When people search “payment card interchange fee settlement how much will i get,” the honest answer is that you can’t know the final number until the program calculates distributions. The $5.54 billion fund is split across eligible claimants rather than paid out as a single merchant-specific figure. Your potential share depends on how the claims pool performs under the distribution rules.
In many merchant settlement programs, payouts can also be influenced by verification results and claim completeness. That means submitting a clean claim by the deadline can be as important as submitting at all. For that reason, treat the claim form like a finance document, not like a quick checkbox.
If you’re managing this internally, assign one owner for submissions and a second person for document checks. That reduces the risk of entering wrong dates or mismatched business names. It also keeps audit-ready notes in case of later questions.
A practical “amount expectation” way to think about it
- Start with the total fund: $5.54 billion.
- Assume your payout is one part of a larger pool, not a fixed fee refund.
- Plan for processing time after submission.
- Do not wait until the last day to file.

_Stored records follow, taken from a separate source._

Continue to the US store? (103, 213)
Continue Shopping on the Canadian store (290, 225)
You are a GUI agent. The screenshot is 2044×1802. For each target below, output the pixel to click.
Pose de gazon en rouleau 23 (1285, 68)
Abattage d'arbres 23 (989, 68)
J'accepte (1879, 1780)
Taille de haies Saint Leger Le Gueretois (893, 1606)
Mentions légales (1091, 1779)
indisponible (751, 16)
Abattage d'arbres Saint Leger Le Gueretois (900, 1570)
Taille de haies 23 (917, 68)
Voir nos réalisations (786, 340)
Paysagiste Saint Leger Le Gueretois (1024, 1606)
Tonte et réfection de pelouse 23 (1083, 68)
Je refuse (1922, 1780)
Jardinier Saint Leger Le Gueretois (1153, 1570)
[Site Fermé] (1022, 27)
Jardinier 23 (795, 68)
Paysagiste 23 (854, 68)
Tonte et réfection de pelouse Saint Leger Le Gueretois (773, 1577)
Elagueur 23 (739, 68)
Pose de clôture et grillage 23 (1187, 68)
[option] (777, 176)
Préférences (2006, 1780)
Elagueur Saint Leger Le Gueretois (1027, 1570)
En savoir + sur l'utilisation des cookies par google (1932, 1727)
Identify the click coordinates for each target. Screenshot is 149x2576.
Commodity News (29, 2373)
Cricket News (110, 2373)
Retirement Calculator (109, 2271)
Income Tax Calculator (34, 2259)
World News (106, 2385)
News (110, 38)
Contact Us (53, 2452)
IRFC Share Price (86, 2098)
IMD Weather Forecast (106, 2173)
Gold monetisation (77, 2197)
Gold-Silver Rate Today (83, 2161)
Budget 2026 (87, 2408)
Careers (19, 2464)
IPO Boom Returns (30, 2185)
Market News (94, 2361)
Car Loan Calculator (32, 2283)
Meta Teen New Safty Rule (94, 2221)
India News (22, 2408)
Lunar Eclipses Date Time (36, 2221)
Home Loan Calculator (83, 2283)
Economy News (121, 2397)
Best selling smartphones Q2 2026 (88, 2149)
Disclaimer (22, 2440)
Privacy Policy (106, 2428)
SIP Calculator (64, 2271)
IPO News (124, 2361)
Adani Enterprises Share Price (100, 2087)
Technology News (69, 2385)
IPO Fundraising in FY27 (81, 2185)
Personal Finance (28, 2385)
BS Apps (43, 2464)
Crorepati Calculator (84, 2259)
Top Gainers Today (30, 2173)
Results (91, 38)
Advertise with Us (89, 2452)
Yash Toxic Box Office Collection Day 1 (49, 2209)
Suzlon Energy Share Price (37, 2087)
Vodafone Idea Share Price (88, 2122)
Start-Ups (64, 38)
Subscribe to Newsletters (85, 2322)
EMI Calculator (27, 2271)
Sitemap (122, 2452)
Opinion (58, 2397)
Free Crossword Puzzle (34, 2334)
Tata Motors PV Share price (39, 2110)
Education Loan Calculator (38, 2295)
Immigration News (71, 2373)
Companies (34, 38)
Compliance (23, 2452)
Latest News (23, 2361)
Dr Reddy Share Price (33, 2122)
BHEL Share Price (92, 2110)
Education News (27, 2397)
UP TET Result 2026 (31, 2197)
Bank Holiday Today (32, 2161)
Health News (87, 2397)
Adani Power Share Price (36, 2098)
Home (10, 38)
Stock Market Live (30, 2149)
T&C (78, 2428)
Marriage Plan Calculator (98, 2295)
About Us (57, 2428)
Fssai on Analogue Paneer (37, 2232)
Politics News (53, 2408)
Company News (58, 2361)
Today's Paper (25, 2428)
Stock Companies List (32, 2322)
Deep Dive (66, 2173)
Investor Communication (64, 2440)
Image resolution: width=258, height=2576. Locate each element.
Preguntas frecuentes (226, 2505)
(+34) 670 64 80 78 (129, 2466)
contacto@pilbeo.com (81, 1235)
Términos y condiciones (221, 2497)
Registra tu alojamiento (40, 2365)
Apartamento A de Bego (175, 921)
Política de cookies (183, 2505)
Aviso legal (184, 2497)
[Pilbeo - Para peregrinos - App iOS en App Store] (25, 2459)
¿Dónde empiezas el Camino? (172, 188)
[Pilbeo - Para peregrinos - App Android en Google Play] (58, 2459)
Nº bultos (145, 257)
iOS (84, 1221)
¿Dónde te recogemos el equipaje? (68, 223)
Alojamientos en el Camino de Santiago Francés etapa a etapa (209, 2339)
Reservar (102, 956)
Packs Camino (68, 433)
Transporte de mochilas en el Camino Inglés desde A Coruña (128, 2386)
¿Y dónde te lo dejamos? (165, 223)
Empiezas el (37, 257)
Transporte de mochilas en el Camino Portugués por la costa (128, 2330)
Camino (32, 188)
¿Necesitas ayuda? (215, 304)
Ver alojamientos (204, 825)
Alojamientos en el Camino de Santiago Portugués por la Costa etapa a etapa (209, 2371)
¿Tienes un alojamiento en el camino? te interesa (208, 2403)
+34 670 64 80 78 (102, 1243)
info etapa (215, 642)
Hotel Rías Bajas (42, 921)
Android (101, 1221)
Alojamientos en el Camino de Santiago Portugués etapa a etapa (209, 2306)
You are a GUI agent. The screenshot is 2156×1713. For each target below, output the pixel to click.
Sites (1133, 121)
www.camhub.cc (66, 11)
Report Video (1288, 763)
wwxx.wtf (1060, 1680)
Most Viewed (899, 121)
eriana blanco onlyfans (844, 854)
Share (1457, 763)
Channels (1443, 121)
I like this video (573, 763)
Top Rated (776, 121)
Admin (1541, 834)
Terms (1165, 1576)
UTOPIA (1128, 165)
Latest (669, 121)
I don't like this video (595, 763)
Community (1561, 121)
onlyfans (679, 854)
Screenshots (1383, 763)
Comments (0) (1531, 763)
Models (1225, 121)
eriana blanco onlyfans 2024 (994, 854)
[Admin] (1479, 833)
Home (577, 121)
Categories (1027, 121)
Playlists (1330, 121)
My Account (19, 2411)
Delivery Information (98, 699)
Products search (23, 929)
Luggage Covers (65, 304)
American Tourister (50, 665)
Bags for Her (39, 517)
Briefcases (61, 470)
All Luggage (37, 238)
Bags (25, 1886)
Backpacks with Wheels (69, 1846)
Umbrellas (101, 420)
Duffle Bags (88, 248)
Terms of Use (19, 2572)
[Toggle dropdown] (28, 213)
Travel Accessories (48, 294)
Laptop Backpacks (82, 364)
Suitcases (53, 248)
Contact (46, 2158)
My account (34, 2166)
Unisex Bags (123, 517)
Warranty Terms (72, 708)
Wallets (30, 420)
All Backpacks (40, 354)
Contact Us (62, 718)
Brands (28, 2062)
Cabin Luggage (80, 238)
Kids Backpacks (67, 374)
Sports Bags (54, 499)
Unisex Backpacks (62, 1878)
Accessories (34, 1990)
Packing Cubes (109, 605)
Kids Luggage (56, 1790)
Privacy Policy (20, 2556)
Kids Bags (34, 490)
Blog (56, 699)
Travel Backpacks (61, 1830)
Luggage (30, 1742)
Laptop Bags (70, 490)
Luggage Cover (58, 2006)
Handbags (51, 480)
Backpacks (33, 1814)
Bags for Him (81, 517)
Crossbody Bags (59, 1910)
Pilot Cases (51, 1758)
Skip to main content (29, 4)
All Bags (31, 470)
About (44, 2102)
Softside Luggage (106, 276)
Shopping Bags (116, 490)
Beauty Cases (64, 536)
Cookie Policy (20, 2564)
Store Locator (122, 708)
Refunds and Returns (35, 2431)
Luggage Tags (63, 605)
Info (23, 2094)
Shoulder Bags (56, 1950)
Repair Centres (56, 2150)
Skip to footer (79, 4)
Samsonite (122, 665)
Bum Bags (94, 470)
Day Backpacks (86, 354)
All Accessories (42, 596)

Frequently asked questions
1) How do I know if I qualify for the payment card interchange fee settlement?
You may qualify if your business accepted credit card payments during the covered period and did not opt out of the settlement class. Eligibility is tied to the class definition and your submission to the claims process. The claim filing step is required to receive a payout.
2) What is the payment card interchange fee settlement amount total?
The total settlement fund is $5.54 billion. That fund is available to eligible claimants who file valid claims within the deadline. Individual payout amounts vary based on the program’s distribution rules.
3) What transactions are covered by the court-approved settlement?
The settlement covers Visa and Mastercard transactions from January 1, 2004, to January 25, 2019. Your claim should reflect relevant processing during that window. It is not a claim for fees incurred after the coverage period.
4) When was the settlement finally approved by the court?
The court granted final approval on December 13, 2019. After approval, the program moved into claims processing and later distribution activities. That is when the claims timeline became the focus for merchants.
5) What is the claim submission deadline?
The deadline for claim submissions is February 4, 2025. Merchants generally need to file by then to be considered for payout. Late submissions may not be eligible.
6) What happens after I file my claim?
Your claim is processed through the established claims process post-approval. The program reviews and validates the claim information. If details need clarification, you may receive follow-up requests.
Frequently asked questions
How much will I get from the payment card interchange fee settlement?
There is no single guaranteed amount per merchant. The $5.54 billion fund is shared among eligible claimants who file valid claims. Your payout depends on the distribution rules and the number of approved claims.
Who is eligible to file a claim for the interchange fee settlement?
Merchants that accepted Visa or Mastercard credit card payments may be eligible. You generally must be part of the settlement class and not have opted out. Filing a claim is required to receive a payout.
What dates of transactions are included in the settlement?
The settlement covers Visa and Mastercard transactions from January 1, 2004, to January 25, 2019. Claims are tied to processing during that lookback period.
When was the settlement approved by the court?
The court granted final approval on December 13, 2019. After that date, the program moved into the claims processing phase.
What is the deadline to submit a claim?
The deadline for claim submissions is February 4, 2025. Submitting after the deadline may not be eligible for distribution.
What happens after I submit my claim?
Your claim is processed using the established claims process post-approval. The team reviews and validates the information you provided. If more details are needed, you may be contacted during review.